A few power questions to keep in your back pocket
"What does success look like for this feature?"
"What are the key user behaviors we want to see improve?"
"What assumptions are we making that we haven’t validated?"
"What would make this project a failure — and how can we avoid that?"
"What’s the cost of getting this wrong?"
"What business metric does this connect to most directly?"
Why Before UI — The Design Challenge
A strategic design workout that strengthens your ability to frame problems, make sense of messy inputs, and design with intention — not guesswork. Over 4 weeks, you’ll practice slowing down, connecting insights to opportunities, and explaining why your solution matters.
I challenge you…
1️⃣ This week, look at one recent project you were involved in and list out 3 questions that would have helped you uncover more context, design a better solution, and/or made the process smoother.
2️⃣ Then, next time a request comes in, instead of saying, “Got it!”, ask a better question. Maybe even the same ones you identified from the last task.
Get curious. Dig deeper. Understand the problem before solving it.
And if something shifts because of it? Shoot me a message — I’d love to hear what changed.
Strategic thinking starts with better inputs. And the best way to get better inputs? Ask better questions.
You don’t need a new title to be a strategic designer. Just a better habit.
The bottom line
Better questions make better designers.
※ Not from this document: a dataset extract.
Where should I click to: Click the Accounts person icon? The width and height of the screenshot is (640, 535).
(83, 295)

It’s not about having all the answers — it’s about being curious enough to ask the questions no one else is asking.
That’s how you start designing like a strategist.
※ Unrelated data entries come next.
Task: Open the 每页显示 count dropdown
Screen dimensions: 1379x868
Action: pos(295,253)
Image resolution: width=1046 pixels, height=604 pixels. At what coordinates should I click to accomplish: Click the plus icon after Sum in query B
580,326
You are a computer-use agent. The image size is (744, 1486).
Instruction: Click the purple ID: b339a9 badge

Let me know what questions you’ve started asking lately — or ones you want help refining.
Keep reading
It’s not about what you design — it’s about what your design changes — Once you have context from asking better questions, the real challenge is turning that into outcomes by tying design work to results that matter to the business — so instead of starting with “we need to redesign onboarding,” start with “we need to reduce drop-off in onboarding,” then use the impact ladder to link design decisions to behavior changes, leading metrics, and business outcomes so people remember who helped move those numbers.
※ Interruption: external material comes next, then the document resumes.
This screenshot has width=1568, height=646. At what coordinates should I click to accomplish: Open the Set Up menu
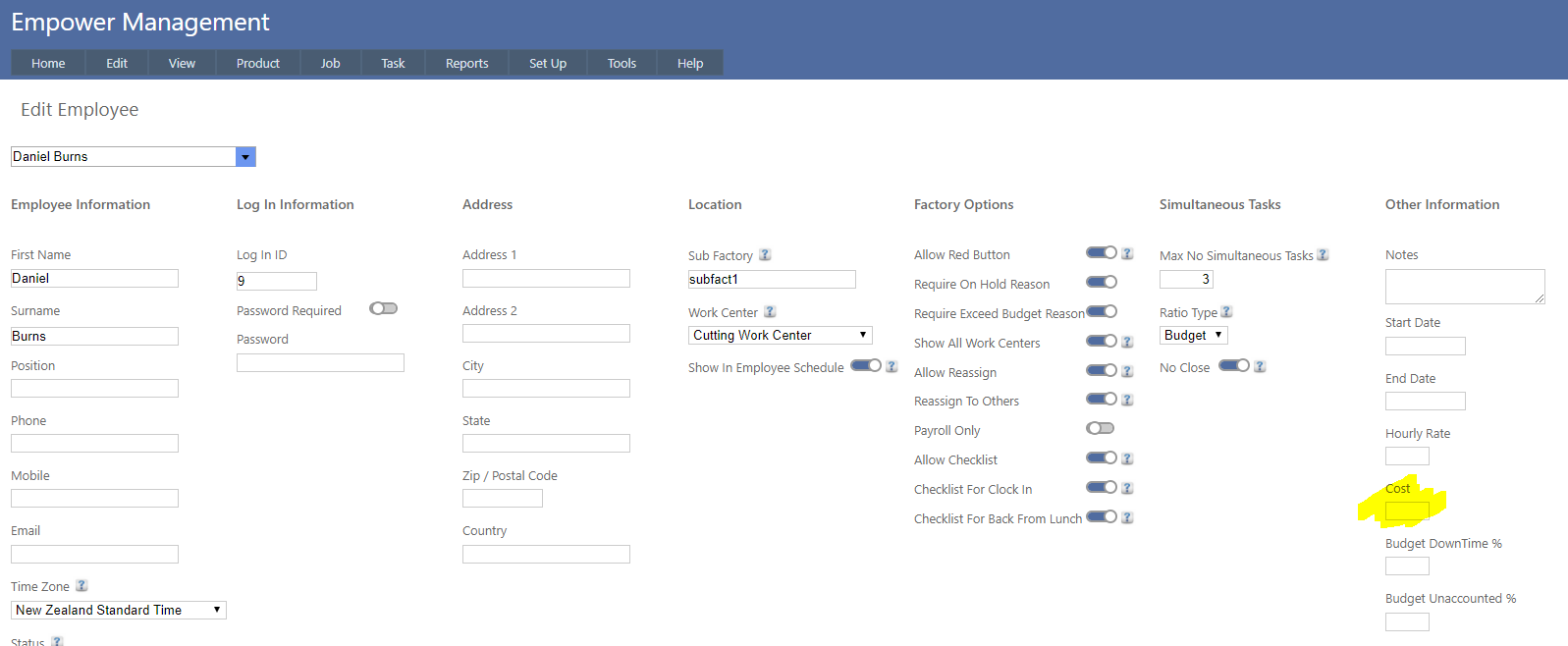click(x=547, y=64)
☝ a few more ways I can help
Why Before UI — A strategic design workout that strengthens your ability to frame problems, make sense of messy inputs, and design with intention — not guesswork. Over 4-8 weeks, you’ll practice slowing down, connecting insights to opportunities, and explaining why your solution matters.
The Design Impact Brief — A clear, step-by-step template that helps you articulate the problem, define the intended impact, outline your reasoning, and show the results of your design work — even when you don’t have perfect data. The Design Impact Brief gives you a structured way to explain context, goals, stakeholders, hypotheses, and evidence, so your work is understood for its thinking and not just its visuals.
1:1 Mentorship — Work directly with me to navigate a specific challenge, refine your strategic framing, or practice presenting to stakeholders. Get personalized feedback on your actual work and build confidence for high-stakes conversations.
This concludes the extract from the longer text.